> Extrait du texte:
^^^^
Un ancien « kadogo » retrouve sa grande sœur vingt ans après

Mercredi 21 octobre 2015 - 11:04

Les voisins n’en croyaient pas leurs yeux devant ce spectacle inhabituel et inattendu ! Deux adultes en pleurs entourés de leurs enfants, s’embrassaient et parlaient dans une langue inconnue dans ce quartier Itimbiri de la Commune de Kintambo. Ce sont ces pleurs qui ont attiré d’autres badauds accourus pour s’informer sur cet évènement rarissime. Agnès Vetsuvi et Laurent Vetsuvi venaient de se revoir après presque vingt ans de séparation forcée.
^^^^
> Entrées extraites:
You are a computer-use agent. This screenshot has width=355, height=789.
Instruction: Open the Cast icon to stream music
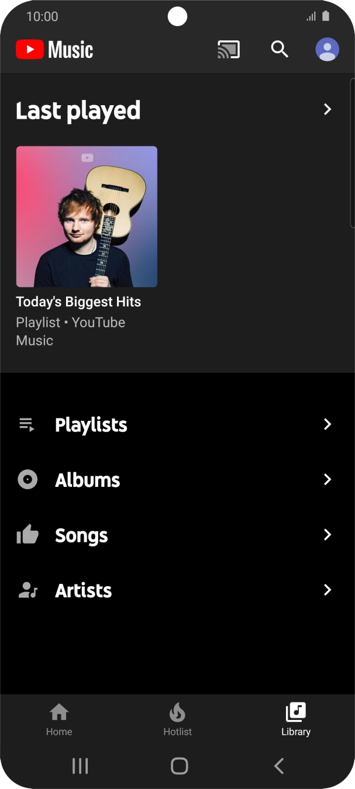228,49
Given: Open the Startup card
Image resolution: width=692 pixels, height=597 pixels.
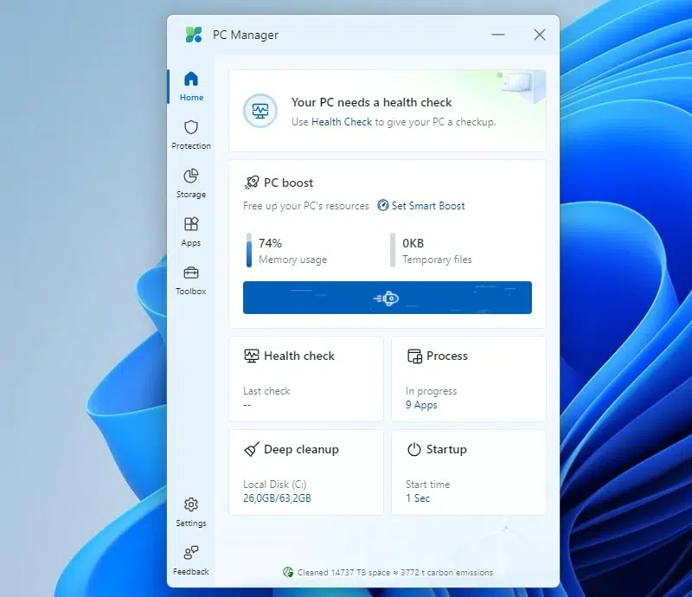Looking at the screenshot, I should [x=468, y=472].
^^^^
> Énoncé 1: Dans l'article sur les retrouvailles, dans quel quartier de la commune de Kintambo la scène a-t-elle lieu ?
> Énoncé 2: Reprenez l'article sur les retrouvailles et poursuivez-le après sa dernière phrase.
Les lignes n'ont aucun lien avec l'article sur les retrouvailles.

> Résultat final 1: Dans le quartier Itimbiri.

> Résultat final 2:
Laurent Vestuvi, aujourd’hui âgé de trente-deux ans, avait été enrôlé de force dans les forces  armées de l’AFDL en 1996. Alors âgé de douze ans et élève en sixième primaire dans une localité située dans la périphérie d’Aru, un centre de négoce très fréquenté juste à la frontière de la RDC avec l’Ouganda, il avait été enlevé par des miliciens congolais commandés par des officiers de l’armée régulière ougandaise près d’une rivière où il s’adonnait à la pêche en compagnie de ses amis d’enfance et du village. Des quinze jeunes enfants qui se trouvaient sur ces lieux, seuls deux d’entre eux ont été épargnés car à peine âgés de cinq à six ans. Ce sont eux qui avaient alors alerté les parents de cet enlèvement du petit Laurent Vestuvi et ses compagnons d’infortune. Il avait parcouru des centaines de kilomètres à pieds comme porteur des munitions et armes lourdes pour le compte de l’un des bataillons de la milice congolaise sous les ordres des officiers de l’armée régulière ougandaise, force de l’occupation après l’agression de la RDC par les armées régulières de deux Etats voisins de l’Est, à savoir le Rwanda et l’Ouganda.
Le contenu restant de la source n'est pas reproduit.